*Data entries*:
****************************************
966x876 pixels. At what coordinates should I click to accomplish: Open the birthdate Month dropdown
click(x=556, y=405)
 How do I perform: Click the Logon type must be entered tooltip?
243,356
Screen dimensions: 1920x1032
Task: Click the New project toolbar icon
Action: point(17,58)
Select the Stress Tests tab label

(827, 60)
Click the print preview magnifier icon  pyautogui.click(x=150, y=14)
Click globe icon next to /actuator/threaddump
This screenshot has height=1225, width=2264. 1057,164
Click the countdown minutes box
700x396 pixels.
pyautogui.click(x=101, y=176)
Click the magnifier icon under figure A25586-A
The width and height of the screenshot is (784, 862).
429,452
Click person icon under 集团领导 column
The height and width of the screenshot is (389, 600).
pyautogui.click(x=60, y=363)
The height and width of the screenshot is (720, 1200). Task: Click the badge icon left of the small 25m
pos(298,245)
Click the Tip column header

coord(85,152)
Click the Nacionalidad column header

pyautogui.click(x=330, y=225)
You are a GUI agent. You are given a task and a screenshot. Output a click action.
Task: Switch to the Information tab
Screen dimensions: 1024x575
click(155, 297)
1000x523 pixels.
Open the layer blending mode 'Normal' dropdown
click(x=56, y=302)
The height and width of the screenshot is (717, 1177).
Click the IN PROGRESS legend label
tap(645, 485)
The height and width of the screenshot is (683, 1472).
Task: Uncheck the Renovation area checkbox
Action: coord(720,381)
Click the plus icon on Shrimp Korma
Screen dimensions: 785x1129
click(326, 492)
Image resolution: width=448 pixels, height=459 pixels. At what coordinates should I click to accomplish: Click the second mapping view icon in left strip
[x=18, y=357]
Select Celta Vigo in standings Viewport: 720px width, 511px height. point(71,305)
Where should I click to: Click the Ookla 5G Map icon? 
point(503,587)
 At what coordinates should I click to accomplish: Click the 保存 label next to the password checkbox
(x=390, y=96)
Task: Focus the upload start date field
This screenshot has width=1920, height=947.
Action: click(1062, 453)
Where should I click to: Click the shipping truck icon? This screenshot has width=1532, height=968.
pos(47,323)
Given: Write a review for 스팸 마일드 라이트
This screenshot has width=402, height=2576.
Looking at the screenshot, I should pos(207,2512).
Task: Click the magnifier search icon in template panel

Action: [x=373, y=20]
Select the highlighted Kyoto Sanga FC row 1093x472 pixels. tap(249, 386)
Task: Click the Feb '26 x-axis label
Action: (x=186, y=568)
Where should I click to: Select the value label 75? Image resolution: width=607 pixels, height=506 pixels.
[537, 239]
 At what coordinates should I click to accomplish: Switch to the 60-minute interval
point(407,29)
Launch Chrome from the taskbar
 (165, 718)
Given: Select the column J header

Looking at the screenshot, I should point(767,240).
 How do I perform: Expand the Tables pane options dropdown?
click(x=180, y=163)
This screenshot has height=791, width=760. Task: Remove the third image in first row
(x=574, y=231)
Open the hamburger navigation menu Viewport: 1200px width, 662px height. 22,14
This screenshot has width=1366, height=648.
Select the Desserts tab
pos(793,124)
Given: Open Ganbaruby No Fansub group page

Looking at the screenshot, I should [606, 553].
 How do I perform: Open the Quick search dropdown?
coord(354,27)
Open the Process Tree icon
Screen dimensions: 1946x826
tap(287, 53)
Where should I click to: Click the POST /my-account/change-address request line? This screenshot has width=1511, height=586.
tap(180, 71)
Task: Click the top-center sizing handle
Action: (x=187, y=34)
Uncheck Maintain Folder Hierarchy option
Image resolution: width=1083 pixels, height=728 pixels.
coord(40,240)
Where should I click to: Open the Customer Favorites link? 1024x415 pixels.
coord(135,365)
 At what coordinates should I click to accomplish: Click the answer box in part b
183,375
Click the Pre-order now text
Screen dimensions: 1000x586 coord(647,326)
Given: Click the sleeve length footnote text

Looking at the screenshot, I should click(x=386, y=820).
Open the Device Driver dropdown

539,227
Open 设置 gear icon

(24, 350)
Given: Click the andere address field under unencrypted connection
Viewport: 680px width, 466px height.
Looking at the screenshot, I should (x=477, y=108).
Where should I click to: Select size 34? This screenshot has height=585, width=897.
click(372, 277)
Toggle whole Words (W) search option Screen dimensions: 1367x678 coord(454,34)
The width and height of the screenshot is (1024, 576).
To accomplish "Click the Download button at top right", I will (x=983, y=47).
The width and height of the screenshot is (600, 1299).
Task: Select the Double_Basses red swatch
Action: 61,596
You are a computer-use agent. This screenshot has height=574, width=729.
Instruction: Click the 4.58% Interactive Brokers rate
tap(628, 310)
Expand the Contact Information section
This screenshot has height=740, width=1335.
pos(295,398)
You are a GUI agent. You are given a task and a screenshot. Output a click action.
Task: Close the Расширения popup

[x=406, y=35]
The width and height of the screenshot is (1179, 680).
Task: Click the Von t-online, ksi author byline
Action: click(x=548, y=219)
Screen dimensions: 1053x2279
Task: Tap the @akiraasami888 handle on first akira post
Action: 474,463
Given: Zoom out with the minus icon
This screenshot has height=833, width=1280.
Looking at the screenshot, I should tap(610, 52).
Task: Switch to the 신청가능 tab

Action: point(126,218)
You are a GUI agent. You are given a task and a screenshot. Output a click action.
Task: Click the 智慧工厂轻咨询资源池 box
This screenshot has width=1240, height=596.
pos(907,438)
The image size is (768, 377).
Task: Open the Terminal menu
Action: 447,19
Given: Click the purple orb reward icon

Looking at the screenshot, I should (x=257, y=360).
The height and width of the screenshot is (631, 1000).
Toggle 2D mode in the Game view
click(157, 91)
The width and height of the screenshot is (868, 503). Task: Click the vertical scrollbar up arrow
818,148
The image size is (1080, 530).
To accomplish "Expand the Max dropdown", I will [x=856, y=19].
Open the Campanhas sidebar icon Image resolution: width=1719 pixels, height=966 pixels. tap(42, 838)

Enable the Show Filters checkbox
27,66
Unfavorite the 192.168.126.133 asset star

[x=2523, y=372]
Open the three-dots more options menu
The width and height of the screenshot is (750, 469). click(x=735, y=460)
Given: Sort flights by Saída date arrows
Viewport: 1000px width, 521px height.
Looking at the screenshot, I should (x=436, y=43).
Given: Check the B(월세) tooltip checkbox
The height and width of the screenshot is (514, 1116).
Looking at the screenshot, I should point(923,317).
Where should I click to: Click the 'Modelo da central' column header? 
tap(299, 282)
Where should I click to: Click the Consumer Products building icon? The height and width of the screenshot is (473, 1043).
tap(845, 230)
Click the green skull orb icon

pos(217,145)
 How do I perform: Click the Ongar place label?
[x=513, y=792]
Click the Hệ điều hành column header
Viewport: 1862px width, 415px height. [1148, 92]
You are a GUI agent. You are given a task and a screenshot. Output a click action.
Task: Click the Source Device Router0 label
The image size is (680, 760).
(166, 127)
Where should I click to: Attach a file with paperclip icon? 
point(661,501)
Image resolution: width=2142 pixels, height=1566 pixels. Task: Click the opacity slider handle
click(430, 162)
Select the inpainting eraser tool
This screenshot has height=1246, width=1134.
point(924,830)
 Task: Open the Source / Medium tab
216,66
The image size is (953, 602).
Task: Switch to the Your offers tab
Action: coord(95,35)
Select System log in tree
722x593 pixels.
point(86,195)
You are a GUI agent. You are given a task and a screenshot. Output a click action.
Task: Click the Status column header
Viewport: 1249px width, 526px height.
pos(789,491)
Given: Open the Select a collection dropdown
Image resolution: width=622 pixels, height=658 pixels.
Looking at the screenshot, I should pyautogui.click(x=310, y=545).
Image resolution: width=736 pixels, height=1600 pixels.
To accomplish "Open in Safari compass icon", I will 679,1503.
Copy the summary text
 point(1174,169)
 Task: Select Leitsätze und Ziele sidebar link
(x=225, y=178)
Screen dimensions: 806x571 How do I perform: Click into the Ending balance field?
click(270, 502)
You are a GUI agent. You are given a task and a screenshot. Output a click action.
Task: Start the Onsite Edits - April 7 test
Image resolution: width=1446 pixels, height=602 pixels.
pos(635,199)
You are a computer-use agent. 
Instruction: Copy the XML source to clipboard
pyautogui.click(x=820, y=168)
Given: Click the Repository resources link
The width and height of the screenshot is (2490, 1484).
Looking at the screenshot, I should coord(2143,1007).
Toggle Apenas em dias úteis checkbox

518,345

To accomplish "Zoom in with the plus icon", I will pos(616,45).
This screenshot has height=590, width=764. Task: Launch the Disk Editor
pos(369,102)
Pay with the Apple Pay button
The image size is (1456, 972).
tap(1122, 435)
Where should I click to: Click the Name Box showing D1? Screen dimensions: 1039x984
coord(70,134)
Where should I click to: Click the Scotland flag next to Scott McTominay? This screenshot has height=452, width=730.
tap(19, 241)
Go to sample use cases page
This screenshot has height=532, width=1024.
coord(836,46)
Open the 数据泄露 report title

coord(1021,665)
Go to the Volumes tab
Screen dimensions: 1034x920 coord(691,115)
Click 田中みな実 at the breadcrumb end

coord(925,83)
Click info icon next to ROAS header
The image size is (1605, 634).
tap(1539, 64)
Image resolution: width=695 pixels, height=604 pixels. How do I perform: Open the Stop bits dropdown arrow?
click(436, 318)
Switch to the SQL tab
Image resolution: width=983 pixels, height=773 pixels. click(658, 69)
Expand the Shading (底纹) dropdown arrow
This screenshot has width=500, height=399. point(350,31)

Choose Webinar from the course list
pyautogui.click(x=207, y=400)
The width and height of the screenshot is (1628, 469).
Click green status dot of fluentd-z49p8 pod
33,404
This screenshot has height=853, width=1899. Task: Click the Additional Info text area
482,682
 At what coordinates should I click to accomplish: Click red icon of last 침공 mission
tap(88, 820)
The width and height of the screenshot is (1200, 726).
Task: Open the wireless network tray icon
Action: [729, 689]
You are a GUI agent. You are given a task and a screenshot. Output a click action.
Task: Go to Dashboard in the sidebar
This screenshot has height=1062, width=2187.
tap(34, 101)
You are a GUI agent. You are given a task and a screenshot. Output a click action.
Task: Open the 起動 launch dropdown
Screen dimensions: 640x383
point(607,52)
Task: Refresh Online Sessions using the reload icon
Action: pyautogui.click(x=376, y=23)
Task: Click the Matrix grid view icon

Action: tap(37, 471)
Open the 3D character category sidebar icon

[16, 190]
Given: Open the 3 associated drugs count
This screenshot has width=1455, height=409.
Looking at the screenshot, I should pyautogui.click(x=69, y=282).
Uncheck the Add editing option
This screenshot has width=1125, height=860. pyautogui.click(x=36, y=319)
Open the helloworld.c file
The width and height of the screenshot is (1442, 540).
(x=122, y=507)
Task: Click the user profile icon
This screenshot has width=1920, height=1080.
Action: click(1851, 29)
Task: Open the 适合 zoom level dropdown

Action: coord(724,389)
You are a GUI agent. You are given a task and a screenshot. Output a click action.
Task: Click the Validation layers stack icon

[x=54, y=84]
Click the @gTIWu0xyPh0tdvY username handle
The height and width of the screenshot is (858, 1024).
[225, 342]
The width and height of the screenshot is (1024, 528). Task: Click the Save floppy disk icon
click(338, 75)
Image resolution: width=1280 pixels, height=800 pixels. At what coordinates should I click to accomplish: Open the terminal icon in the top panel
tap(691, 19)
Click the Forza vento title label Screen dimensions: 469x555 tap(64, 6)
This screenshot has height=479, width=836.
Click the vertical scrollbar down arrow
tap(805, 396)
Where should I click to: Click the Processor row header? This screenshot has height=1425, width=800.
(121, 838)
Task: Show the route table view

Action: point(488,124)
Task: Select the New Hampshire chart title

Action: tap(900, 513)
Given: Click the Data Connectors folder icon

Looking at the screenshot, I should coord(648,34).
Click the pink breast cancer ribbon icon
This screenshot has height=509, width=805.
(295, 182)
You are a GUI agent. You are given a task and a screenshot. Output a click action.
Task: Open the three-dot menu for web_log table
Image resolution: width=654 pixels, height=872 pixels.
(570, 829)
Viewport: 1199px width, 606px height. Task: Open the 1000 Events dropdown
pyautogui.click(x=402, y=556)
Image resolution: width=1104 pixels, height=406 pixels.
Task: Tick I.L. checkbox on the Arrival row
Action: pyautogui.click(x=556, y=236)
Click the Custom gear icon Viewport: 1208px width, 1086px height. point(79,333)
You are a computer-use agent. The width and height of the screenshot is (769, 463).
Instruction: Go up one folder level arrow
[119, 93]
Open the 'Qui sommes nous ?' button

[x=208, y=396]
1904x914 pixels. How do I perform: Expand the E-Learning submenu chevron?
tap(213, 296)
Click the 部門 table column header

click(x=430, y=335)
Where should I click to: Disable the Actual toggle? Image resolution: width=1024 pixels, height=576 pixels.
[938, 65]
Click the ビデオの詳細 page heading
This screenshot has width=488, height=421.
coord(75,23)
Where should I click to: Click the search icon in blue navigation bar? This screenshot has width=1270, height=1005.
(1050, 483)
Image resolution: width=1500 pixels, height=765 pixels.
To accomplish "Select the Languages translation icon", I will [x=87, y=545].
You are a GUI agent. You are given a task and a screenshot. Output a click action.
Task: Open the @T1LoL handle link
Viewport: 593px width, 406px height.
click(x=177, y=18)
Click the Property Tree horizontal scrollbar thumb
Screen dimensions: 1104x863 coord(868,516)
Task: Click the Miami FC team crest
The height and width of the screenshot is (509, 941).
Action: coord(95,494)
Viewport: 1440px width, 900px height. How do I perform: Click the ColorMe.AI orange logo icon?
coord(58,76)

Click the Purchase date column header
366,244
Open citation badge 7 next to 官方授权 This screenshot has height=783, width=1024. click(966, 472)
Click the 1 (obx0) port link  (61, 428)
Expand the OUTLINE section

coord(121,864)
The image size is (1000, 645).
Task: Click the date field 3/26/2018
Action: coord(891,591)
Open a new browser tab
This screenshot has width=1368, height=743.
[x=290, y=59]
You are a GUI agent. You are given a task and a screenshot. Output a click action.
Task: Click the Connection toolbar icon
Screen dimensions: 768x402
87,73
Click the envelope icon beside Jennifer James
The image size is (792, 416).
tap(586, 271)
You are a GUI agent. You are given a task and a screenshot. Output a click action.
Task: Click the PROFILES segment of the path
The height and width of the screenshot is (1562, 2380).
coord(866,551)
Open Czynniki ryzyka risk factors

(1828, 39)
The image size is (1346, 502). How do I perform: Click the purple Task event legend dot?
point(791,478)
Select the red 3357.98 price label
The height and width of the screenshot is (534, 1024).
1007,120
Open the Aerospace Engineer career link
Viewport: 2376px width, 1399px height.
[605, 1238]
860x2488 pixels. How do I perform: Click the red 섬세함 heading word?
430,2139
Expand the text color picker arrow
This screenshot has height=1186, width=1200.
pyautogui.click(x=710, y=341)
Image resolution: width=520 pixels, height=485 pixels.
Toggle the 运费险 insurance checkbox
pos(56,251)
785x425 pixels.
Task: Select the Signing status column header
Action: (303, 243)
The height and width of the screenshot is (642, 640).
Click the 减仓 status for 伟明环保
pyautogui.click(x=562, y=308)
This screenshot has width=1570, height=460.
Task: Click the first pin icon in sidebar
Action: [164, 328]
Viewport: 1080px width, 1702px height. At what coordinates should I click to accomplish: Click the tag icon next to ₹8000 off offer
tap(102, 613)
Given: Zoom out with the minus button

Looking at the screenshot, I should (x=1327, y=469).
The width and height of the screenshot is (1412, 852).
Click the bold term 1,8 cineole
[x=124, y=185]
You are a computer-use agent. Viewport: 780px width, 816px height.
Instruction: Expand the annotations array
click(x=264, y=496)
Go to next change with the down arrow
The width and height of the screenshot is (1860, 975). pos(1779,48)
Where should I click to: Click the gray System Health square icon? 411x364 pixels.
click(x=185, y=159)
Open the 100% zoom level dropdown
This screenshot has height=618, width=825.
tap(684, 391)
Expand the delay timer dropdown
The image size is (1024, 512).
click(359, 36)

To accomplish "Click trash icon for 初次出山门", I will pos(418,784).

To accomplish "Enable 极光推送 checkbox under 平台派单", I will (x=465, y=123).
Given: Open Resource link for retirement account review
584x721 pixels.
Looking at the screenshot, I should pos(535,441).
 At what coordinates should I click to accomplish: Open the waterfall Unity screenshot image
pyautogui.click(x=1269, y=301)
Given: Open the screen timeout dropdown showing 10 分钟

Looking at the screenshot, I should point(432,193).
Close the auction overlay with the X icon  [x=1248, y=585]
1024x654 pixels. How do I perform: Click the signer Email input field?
****************************************
*Problem*:
Could you copy exactly the lines from the first line of the records above through the line containing "Click the countdown minutes box", both included, and nothing else?

*Answer to this exercise*:
966x876 pixels. At what coordinates should I click to accomplish: Open the birthdate Month dropdown
click(x=556, y=405)
 How do I perform: Click the Logon type must be entered tooltip?
243,356
Screen dimensions: 1920x1032
Task: Click the New project toolbar icon
Action: point(17,58)
Select the Stress Tests tab label

(827, 60)
Click the print preview magnifier icon  pyautogui.click(x=150, y=14)
Click globe icon next to /actuator/threaddump
This screenshot has height=1225, width=2264. 1057,164
Click the countdown minutes box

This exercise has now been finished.